The Ministry of Justice has lost over 2,000 people’s records in the last year.
The department, responsible for prisons, probation and criminal sentencing, said in its newly published annual financial report that the largest loss was of the unencrypted details of 1,500 staff in March.
“A member of staff lost a non-issue unencrypted memory stick containing budget spreadsheets for two areas,” it said. Details on the memory stick included names and national insurance numbers, and the MoJ sent an email to all staff to inform them of the incident.
In another large data breach last September, supplier EDS lost an external hard drive containing the details of prison staff. It was being used to transfer data between systems. At the time, it was reported that 5,000 individuals could have been affected, but the MoJ insists only 256 staff members have the potential to have been affected.
A further 250 records were lost on seven other occasions, it said, including mistakenly mailed data, and the loss of a cabinet by a contractor during an office move.
But in spite of the extensive losses, the previous year had been far worse. In September 2008, the MoJ financial report detailed the loss of 45,000 records.
“The Ministry of Justice is applying the government’s Security Policy Framework to control risks across the organisation,” the MoJ said in the report.

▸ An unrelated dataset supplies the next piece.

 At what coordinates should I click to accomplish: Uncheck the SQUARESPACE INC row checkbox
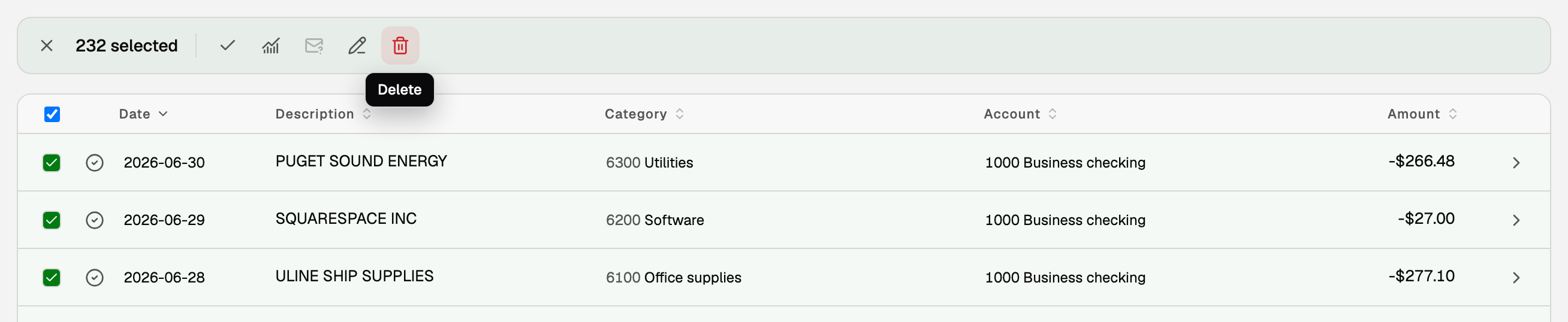pyautogui.click(x=52, y=220)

“This comprises the requirement for all areas to robustly apply procedures for reporting security incidents where there is the possibility of inadvertent release of personal data, however minor.”
It added that it “will continue to monitor and assess its information risks in order to identify and address any weaknesses” of systems. A “dedicated Information Assurance Programme” is scheduled for next year, to improve awareness and practice of data security and compliance.